Well, it’s winter and there’s not much to write about as far as the world of pretend bike racing goes. There’s plenty to do mind you, but to weave descriptions of “riding a lot” into tales of “honing the blade of my aged body against the whetstone of effort to make myself the perfect weapon, capable of consistently contesting 15th place in nearly every field sprint for the hidden inter-field battles for masters points” is asking a lot of a writer, even a writer like myself who definitely has a tenuous grasp on reality.
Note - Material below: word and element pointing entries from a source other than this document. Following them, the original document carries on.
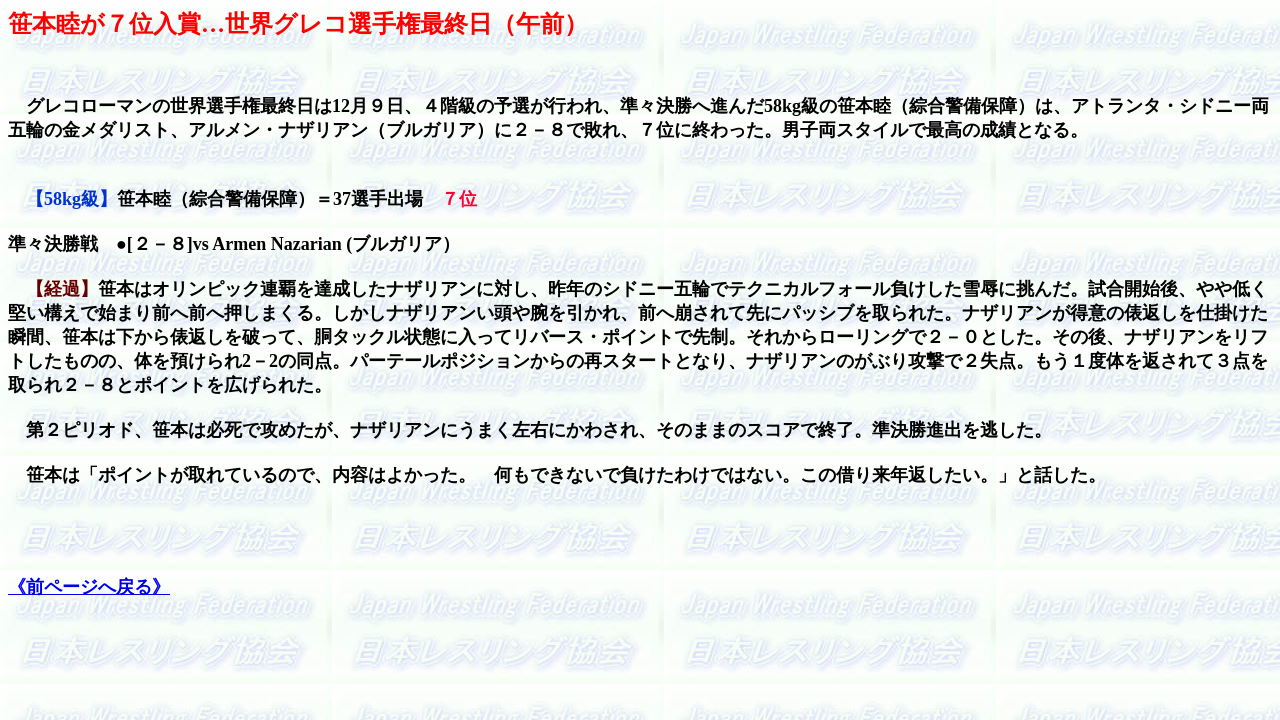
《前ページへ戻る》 (89, 587)
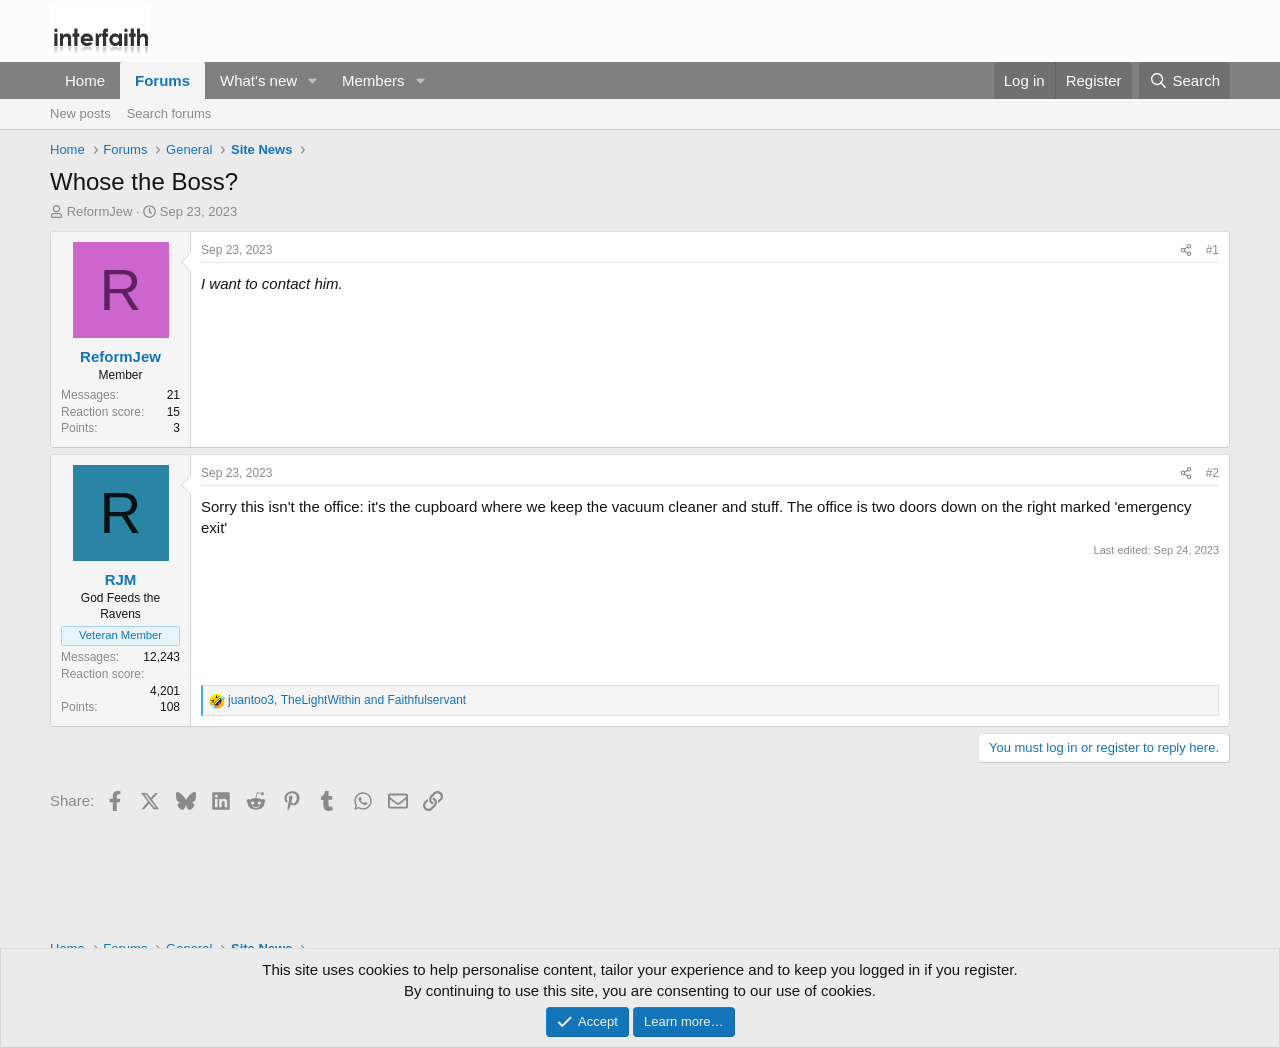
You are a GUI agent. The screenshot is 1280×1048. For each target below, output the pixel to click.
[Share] (1186, 250)
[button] (313, 80)
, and (347, 700)
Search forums (169, 113)
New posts (80, 113)
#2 (1212, 473)
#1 (1212, 250)
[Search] (1184, 80)
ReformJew (100, 211)
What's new (258, 80)
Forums (162, 80)
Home (85, 80)
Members (373, 80)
And speaking of reality, since I last typed at you I contracted Covid for the first time. I’ve always been late to hop on new trends, and this case is no different. (I’ve been pondering a nice tribal tattoo for my shoulder.) I’m not sure where or how I contracted the disease of the decade, but I did. I was feeling like I had the flu on the day before Thanksgiving, so I took a Covid test and I was positive. I’m vaccinated and boosted, so I wasn’t too concerned. (If you have strong feelings about whether people should be vaccinated, feel free to leave a comment below, I will then receive a notice to approve that comment and I will promptly send that comment to e-hell. Thanks for reading.) In the name of caution, I didn’t participate in any Thanksgiving activities—I felt sick and tired for about two days, and after an incredibly boring period of isolation; I could return to normal activities like remembering that tattoos are stupid. (They are, you know I’m right.)
The after-effects of my infirmary seem relatively mild, I felt a little weaker when I returned to riding and I was a little more phlegmy. (I am over 50 and prone to allergies, so phlegm and I have a long-standing relationship.) But all things considered, I seemed to avoid any catastrophic effects. But enough “old person discussing ailments”, you are certainly here to hear about my quest for bike mightiness, and I’m here to say there’s very little going on in that capacity also. I’ve got an FTP test coming up and I’ve found that, in the past few years, I’ve grown to become anxious at the prospect of FTP tests. And it’s not that I want to avoid the pain that will surely accompany such a test—after all, I am a pretend bike racer and we welcome any opportunity to flail ourselves in the pursuit of even the tiniest of perceived advantages. I’m more concerned about what the test will say about me. That I’ve lost some power. That I’m slower. That I’m getting older. I suppose I should muster a positive mental attitude about this test and get on with it. (I am growing to suspect that “positive mental attitude” is really just “delusion” with a better PR team.)
So I will take my test and then see where the numbers take me, and after that, I will make my final decision on that tribal tattoo.